**Stored data:**
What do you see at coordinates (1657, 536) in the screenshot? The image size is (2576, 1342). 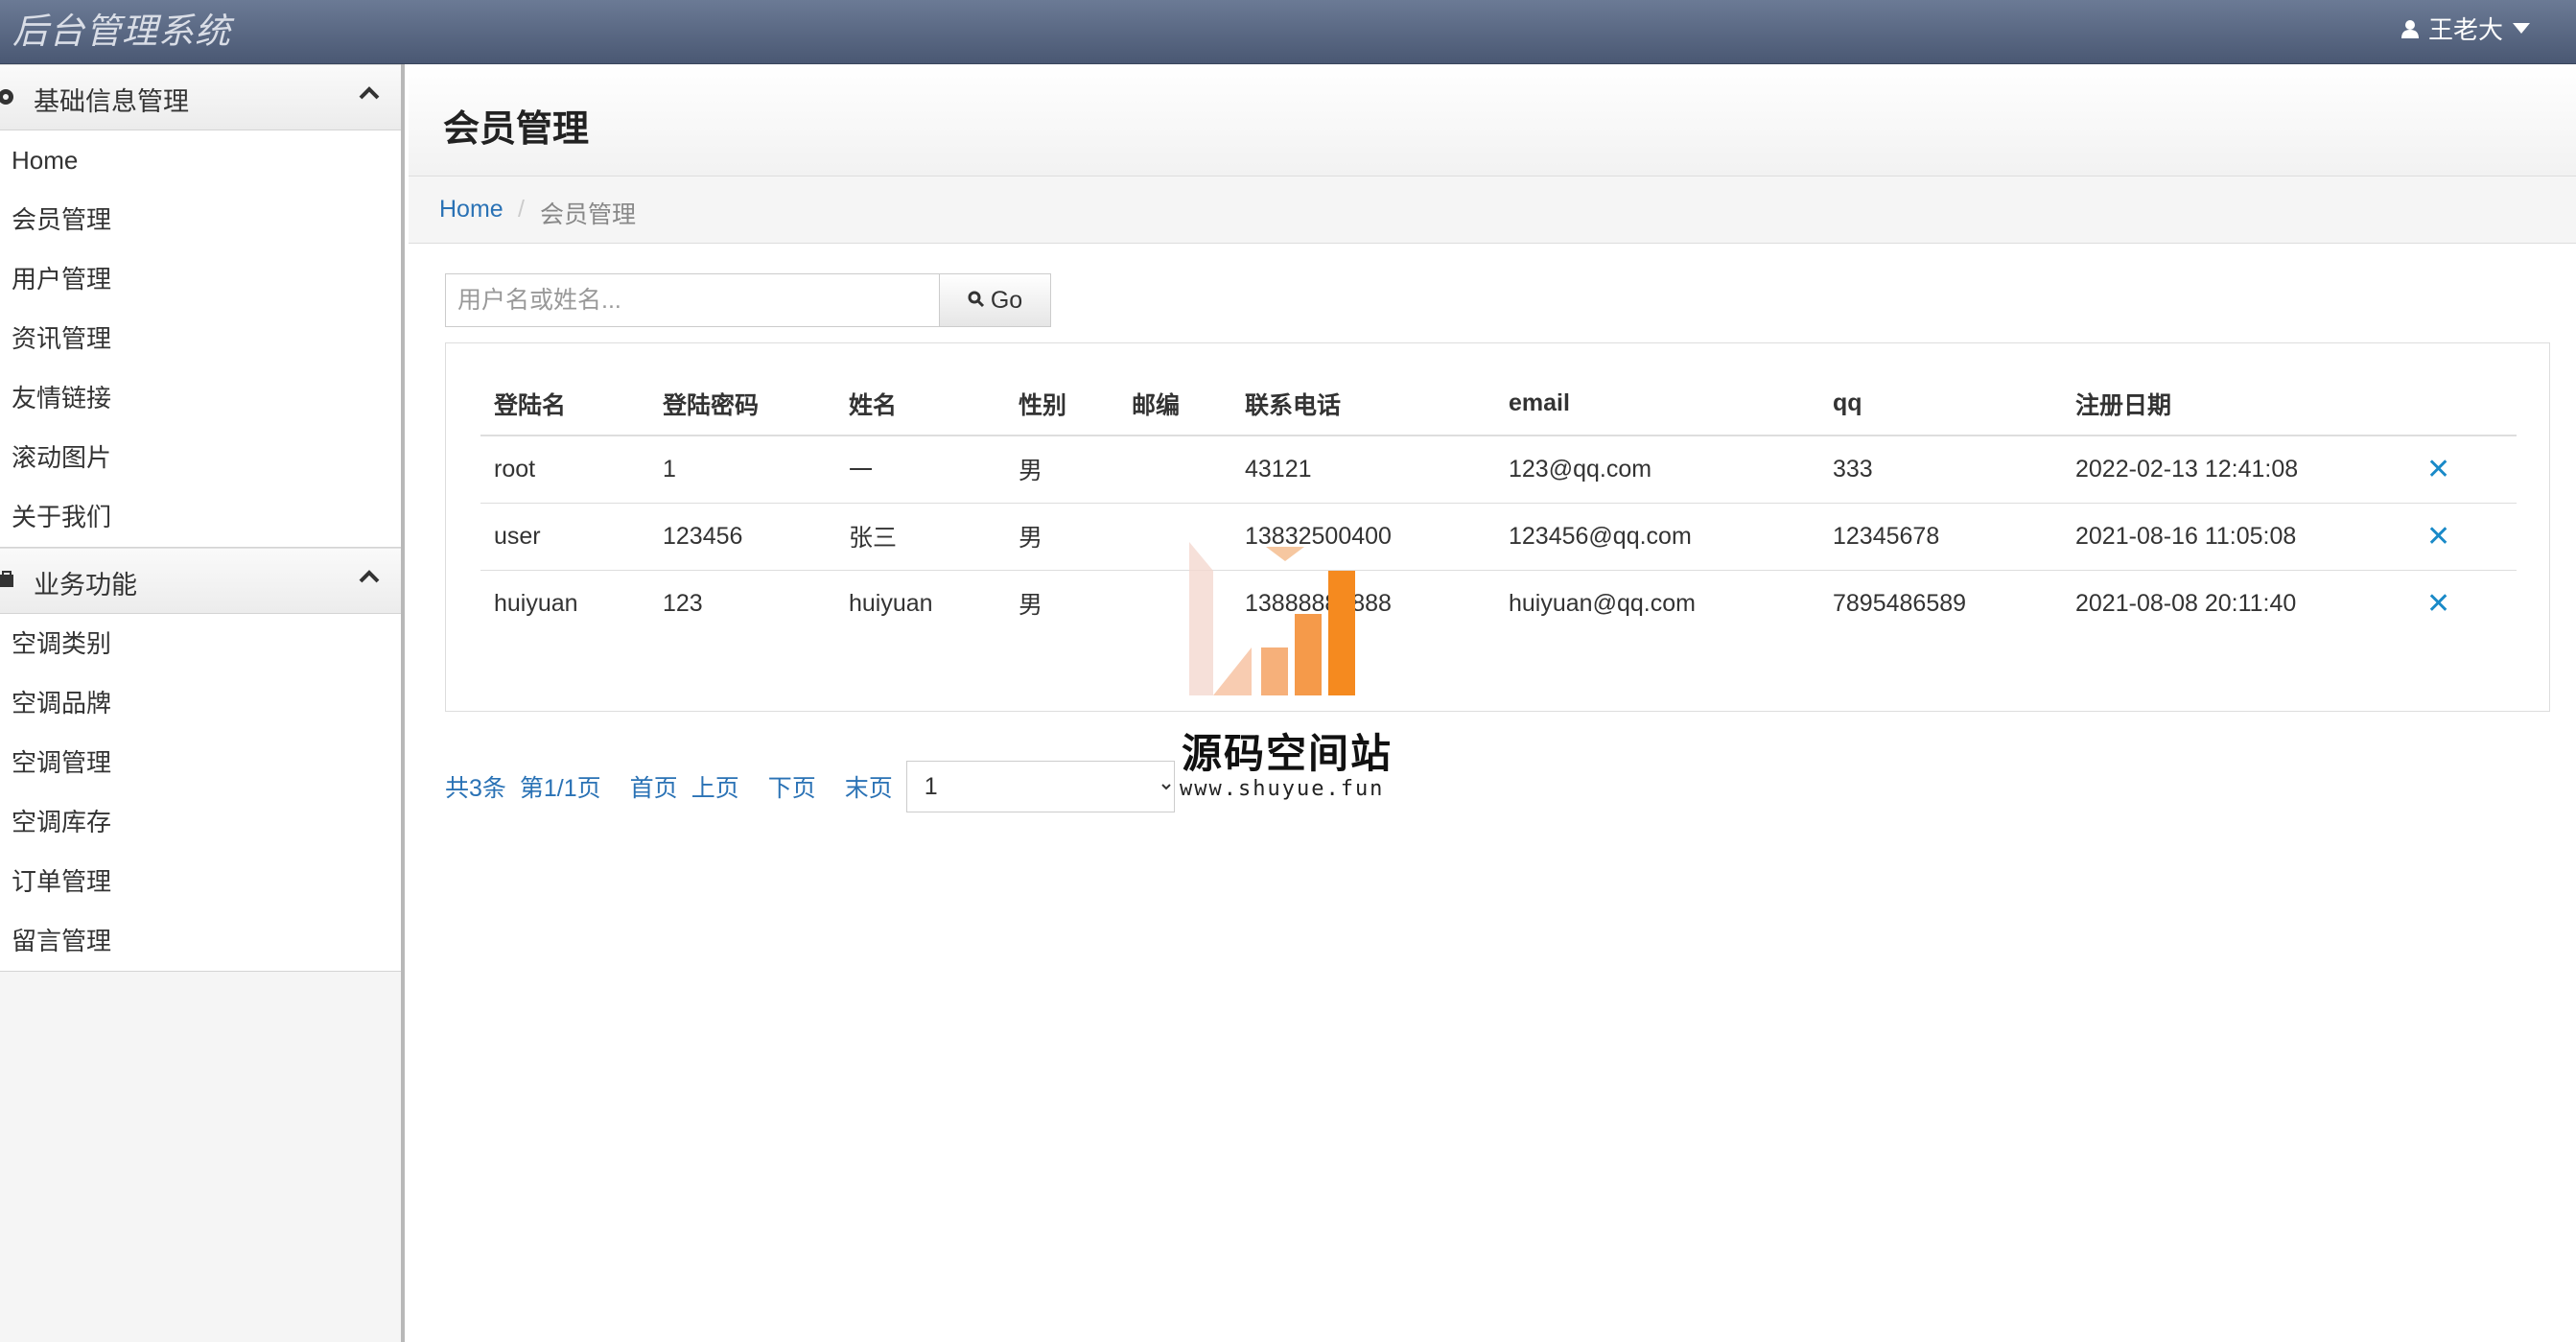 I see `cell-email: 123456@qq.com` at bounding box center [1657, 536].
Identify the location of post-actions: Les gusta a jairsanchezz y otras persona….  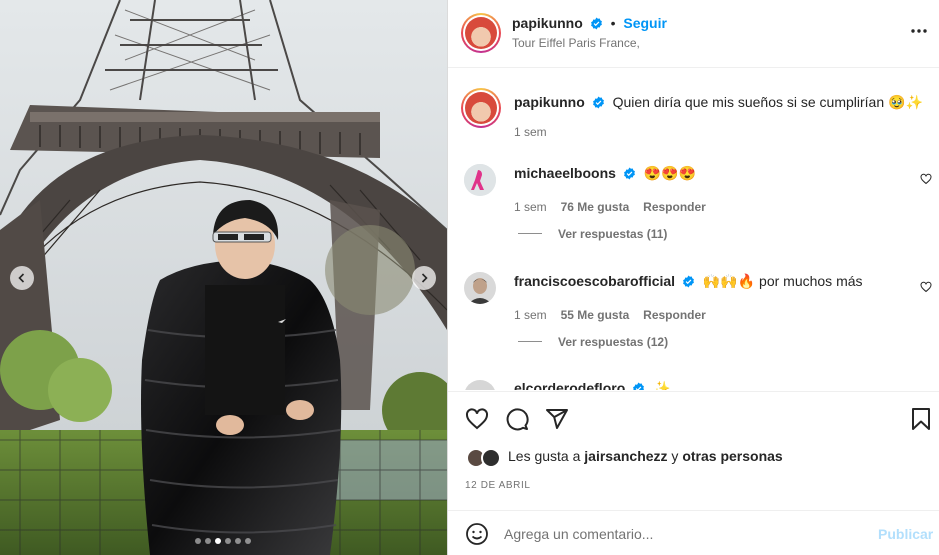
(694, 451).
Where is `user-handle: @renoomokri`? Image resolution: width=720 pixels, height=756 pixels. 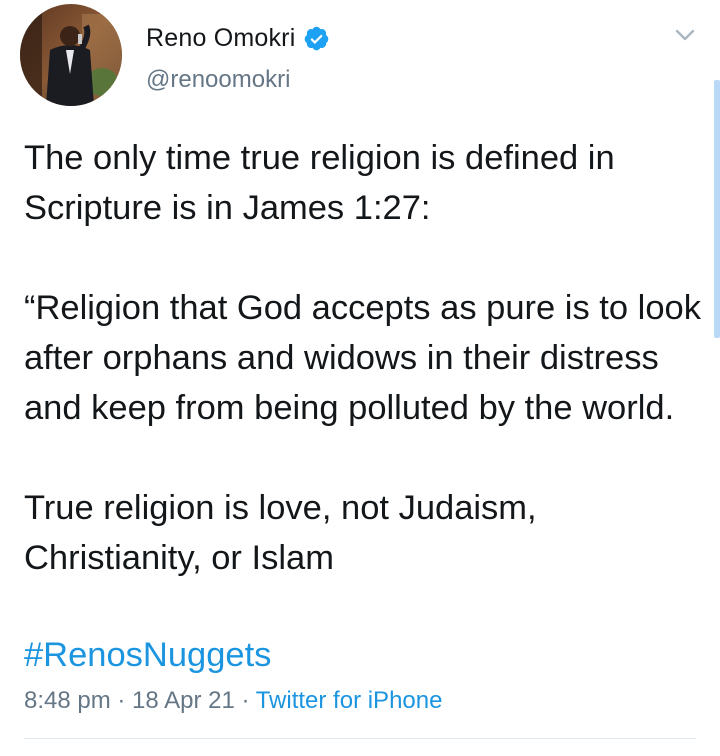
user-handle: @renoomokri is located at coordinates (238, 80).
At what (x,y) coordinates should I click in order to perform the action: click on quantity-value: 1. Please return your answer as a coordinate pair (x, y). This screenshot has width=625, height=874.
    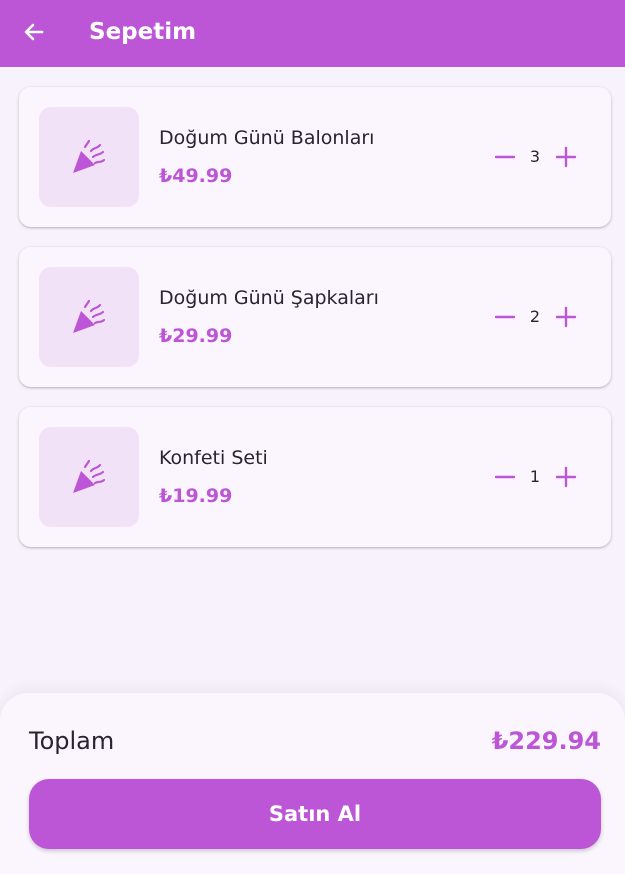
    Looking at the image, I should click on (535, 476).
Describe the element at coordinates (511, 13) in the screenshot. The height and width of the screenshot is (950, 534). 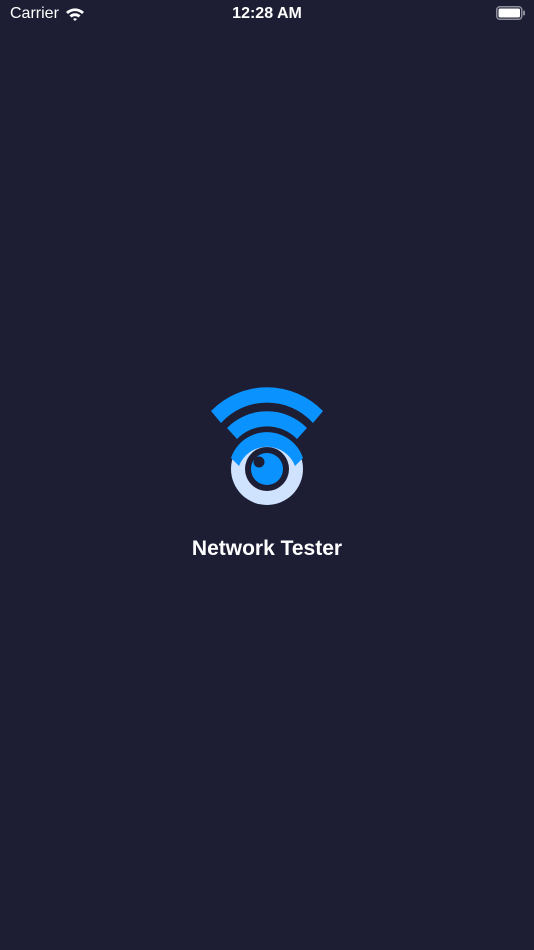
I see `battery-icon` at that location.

**TASK:** Turn the data from the line containing "Describe the element" through the end of the data into a JSON list of strings, one per line, leaving out blank lines and any pictures.

**TASK SOLUTION:**
[
  "Describe the element at coordinates (511, 13) in the screenshot. The height and width of the screenshot is (950, 534). ",
  "I see `battery-icon` at that location."
]